* _TRY IT_: Below this line is a set of entries; quote exactly the lines from the line that contains "Given: Open My Online Account in sidebar" to the line that contains "Given: Select Wan AI from the models list", both lines included.

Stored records
+===+
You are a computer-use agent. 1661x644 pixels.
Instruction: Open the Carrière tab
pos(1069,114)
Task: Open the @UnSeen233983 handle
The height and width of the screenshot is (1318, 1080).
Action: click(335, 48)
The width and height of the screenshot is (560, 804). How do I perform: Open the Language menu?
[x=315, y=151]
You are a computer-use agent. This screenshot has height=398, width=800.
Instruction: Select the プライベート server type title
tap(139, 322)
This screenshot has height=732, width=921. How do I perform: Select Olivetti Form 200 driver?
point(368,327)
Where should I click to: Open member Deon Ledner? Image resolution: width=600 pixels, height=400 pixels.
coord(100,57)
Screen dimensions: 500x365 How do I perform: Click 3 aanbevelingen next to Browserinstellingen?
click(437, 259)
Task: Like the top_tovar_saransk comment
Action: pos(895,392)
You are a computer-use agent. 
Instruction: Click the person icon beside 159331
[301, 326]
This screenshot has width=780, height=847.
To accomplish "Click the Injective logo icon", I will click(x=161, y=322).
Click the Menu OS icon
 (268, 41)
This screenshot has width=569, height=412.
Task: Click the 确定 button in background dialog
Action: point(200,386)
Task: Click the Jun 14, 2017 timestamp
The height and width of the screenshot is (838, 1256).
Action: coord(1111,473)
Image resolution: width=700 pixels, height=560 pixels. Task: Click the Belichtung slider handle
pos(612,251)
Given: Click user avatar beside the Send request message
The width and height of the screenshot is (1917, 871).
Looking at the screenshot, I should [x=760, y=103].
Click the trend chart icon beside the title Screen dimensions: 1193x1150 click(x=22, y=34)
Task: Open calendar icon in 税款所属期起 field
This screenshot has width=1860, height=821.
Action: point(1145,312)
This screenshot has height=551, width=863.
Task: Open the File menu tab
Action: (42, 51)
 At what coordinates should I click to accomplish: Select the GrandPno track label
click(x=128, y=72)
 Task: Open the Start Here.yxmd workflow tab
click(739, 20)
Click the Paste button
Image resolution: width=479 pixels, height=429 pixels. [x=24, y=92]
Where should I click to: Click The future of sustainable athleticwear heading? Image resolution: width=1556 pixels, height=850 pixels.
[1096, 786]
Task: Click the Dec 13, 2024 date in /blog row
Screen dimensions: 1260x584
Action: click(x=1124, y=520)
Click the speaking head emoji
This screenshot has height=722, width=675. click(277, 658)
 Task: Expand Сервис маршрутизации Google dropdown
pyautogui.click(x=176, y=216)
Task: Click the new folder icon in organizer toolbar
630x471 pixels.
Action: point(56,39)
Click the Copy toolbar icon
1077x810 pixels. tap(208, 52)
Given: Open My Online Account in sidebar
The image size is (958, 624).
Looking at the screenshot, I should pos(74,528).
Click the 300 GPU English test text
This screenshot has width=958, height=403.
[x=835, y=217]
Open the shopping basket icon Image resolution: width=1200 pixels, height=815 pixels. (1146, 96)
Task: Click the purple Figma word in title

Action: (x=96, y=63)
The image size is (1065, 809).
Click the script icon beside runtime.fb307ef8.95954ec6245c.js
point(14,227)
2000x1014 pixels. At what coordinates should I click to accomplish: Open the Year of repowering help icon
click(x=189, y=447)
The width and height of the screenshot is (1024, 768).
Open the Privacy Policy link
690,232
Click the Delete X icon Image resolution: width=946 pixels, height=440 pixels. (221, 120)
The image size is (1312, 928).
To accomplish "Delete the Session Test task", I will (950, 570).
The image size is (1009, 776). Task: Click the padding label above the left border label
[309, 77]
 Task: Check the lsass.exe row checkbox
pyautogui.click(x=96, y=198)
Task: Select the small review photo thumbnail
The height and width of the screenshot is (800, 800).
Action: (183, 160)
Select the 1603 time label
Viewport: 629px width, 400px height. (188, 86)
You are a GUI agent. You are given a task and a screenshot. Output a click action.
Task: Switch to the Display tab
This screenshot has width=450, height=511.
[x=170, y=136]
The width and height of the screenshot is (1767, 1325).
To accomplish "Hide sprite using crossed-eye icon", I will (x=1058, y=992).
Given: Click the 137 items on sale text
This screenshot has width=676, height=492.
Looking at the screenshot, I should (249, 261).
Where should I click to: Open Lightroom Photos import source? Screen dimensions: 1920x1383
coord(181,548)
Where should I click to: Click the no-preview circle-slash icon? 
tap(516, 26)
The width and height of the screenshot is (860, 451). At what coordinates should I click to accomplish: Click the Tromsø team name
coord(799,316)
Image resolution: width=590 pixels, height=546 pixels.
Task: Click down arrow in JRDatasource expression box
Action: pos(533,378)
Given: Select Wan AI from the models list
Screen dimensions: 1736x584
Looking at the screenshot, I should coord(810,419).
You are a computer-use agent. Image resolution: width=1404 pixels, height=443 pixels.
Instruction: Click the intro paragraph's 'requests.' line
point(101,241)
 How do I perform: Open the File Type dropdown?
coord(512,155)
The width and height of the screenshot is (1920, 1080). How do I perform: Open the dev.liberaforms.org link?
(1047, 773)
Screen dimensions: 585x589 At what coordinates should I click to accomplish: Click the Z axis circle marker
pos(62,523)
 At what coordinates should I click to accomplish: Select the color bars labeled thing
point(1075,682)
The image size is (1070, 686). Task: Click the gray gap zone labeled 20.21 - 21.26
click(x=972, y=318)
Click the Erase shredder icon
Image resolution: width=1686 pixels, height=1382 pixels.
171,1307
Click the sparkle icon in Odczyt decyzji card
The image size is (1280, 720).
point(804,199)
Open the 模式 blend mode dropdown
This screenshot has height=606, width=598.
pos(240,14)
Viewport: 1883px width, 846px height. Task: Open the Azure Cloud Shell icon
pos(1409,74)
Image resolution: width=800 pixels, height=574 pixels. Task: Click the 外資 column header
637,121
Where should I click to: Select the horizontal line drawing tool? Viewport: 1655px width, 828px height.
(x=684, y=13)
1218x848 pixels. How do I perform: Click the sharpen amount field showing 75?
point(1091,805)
+===+
* _SOLUTION_:
Given: Open My Online Account in sidebar
The image size is (958, 624).
Looking at the screenshot, I should pos(74,528).
Click the 300 GPU English test text
This screenshot has width=958, height=403.
[x=835, y=217]
Open the shopping basket icon Image resolution: width=1200 pixels, height=815 pixels. (1146, 96)
Task: Click the purple Figma word in title

Action: (x=96, y=63)
The image size is (1065, 809).
Click the script icon beside runtime.fb307ef8.95954ec6245c.js
point(14,227)
2000x1014 pixels. At what coordinates should I click to accomplish: Open the Year of repowering help icon
click(x=189, y=447)
The width and height of the screenshot is (1024, 768).
Open the Privacy Policy link
690,232
Click the Delete X icon Image resolution: width=946 pixels, height=440 pixels. (221, 120)
The image size is (1312, 928).
To accomplish "Delete the Session Test task", I will (950, 570).
The image size is (1009, 776). Task: Click the padding label above the left border label
[309, 77]
 Task: Check the lsass.exe row checkbox
pyautogui.click(x=96, y=198)
Task: Select the small review photo thumbnail
The height and width of the screenshot is (800, 800).
Action: (183, 160)
Select the 1603 time label
Viewport: 629px width, 400px height. (188, 86)
You are a GUI agent. You are given a task and a screenshot. Output a click action.
Task: Switch to the Display tab
This screenshot has width=450, height=511.
[x=170, y=136]
The width and height of the screenshot is (1767, 1325).
To accomplish "Hide sprite using crossed-eye icon", I will (x=1058, y=992).
Given: Click the 137 items on sale text
This screenshot has width=676, height=492.
Looking at the screenshot, I should (249, 261).
Where should I click to: Open Lightroom Photos import source? Screen dimensions: 1920x1383
coord(181,548)
Where should I click to: Click the no-preview circle-slash icon? 
tap(516, 26)
The width and height of the screenshot is (860, 451). At what coordinates should I click to accomplish: Click the Tromsø team name
coord(799,316)
Image resolution: width=590 pixels, height=546 pixels.
Task: Click down arrow in JRDatasource expression box
Action: pos(533,378)
Given: Select Wan AI from the models list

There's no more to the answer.